In 2007 the company was due to develop a series of homes in California in a deal with Donald Trump. G.J. Gardner would have built up to 750 homes under the scheme but Trump failed to come through with money when the financial crisis hit.
“It just fizzled out,” says Wallis.
Franchisees pay a “small” joining fee and then pay royalties when they sell a house.
“We supply the resources and skills to help take them from being a small builder to a large builder, hopefully the largest builder in their particular area.”
“We tell them we’re not successful until you’re successful.”
The survey builds a list of the top 200 franchise companies by consolidating data from companies’ self-reported data, Securities and Exchange Commission documents, the franchises’ franchise disclosure documents and other publicly available documents.

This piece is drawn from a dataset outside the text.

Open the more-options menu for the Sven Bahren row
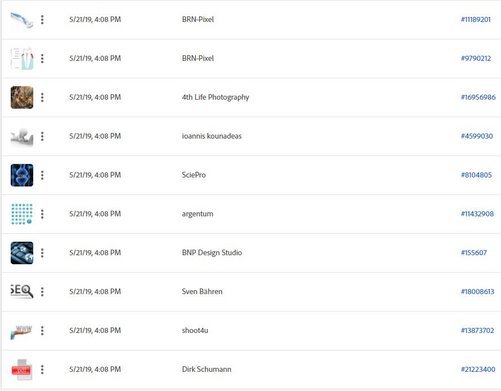 pos(42,292)

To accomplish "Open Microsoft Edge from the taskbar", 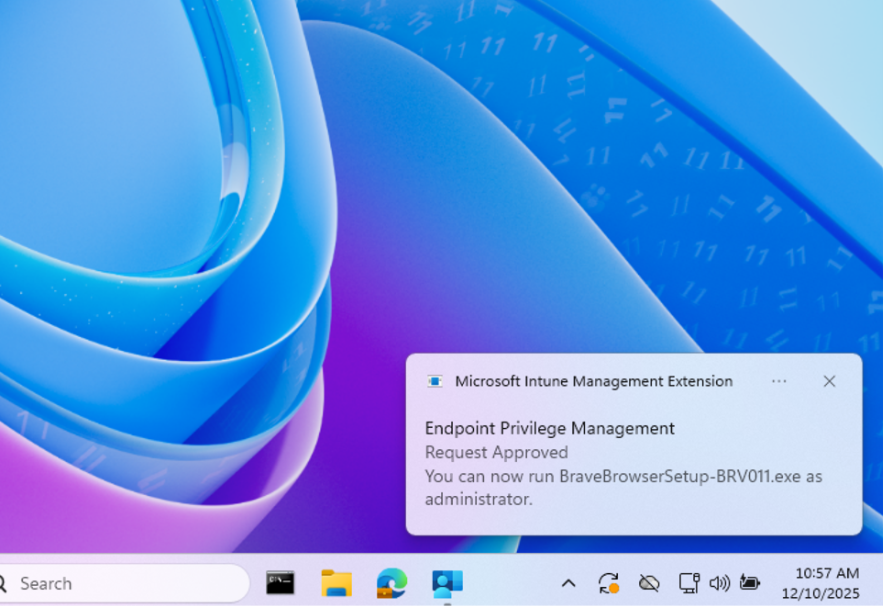I will point(391,583).
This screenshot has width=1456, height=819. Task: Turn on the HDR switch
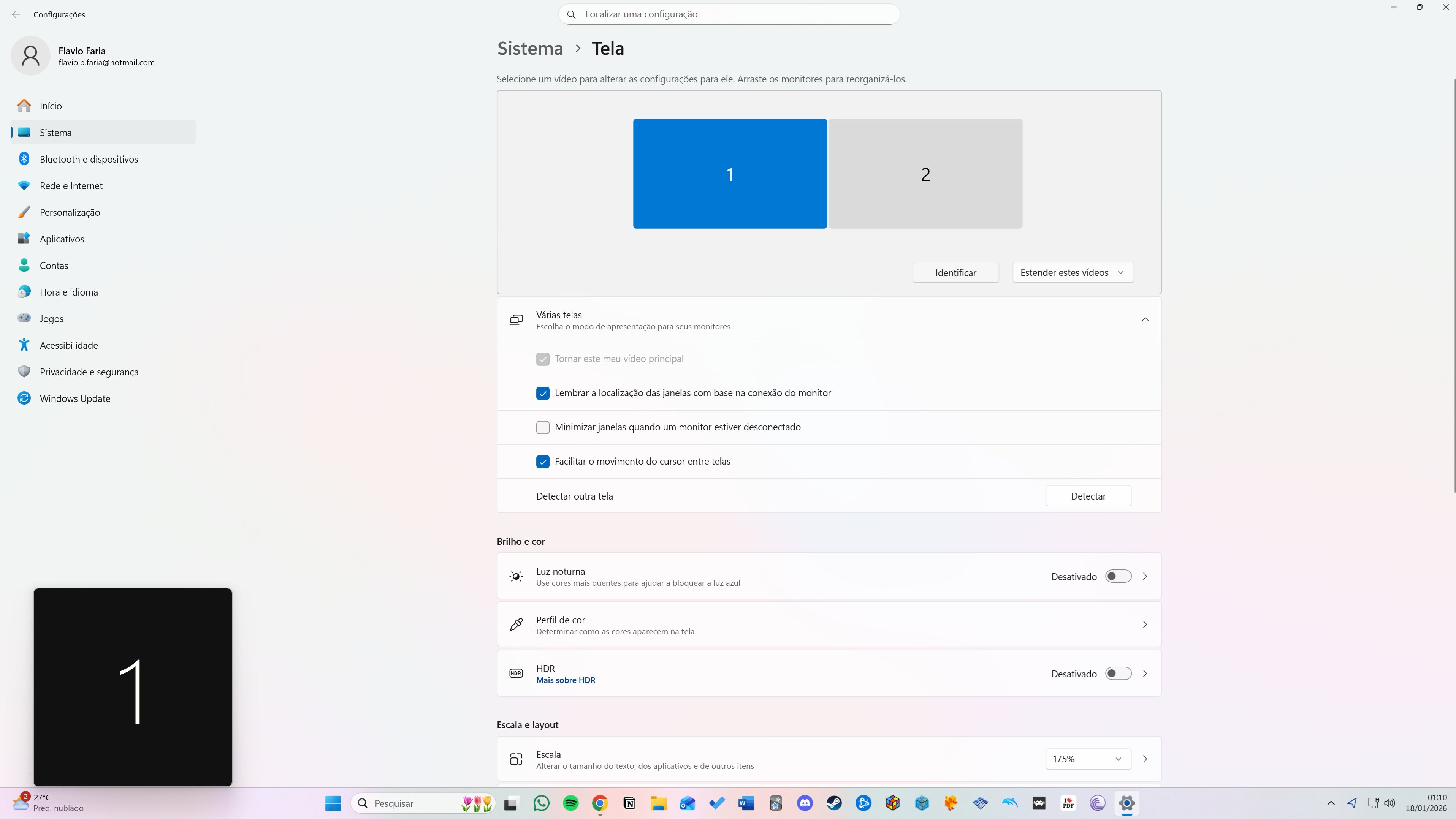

G.J. Gardner first entered the list of top franchise by total sales in 2008 at $365 million. In 2009 sales went up to $410 million. In 2010 the company did not feature because the survey requires 15% of offices to be in the US and expansion in Australia put G.J. Gardner just under the threshold.
In this year’s list it sat behind US-based Real Living Real Estate at 71.2% sales growth and Express Employment Professionals at 86.3% sales growth.
This article first appeared on Property Observer.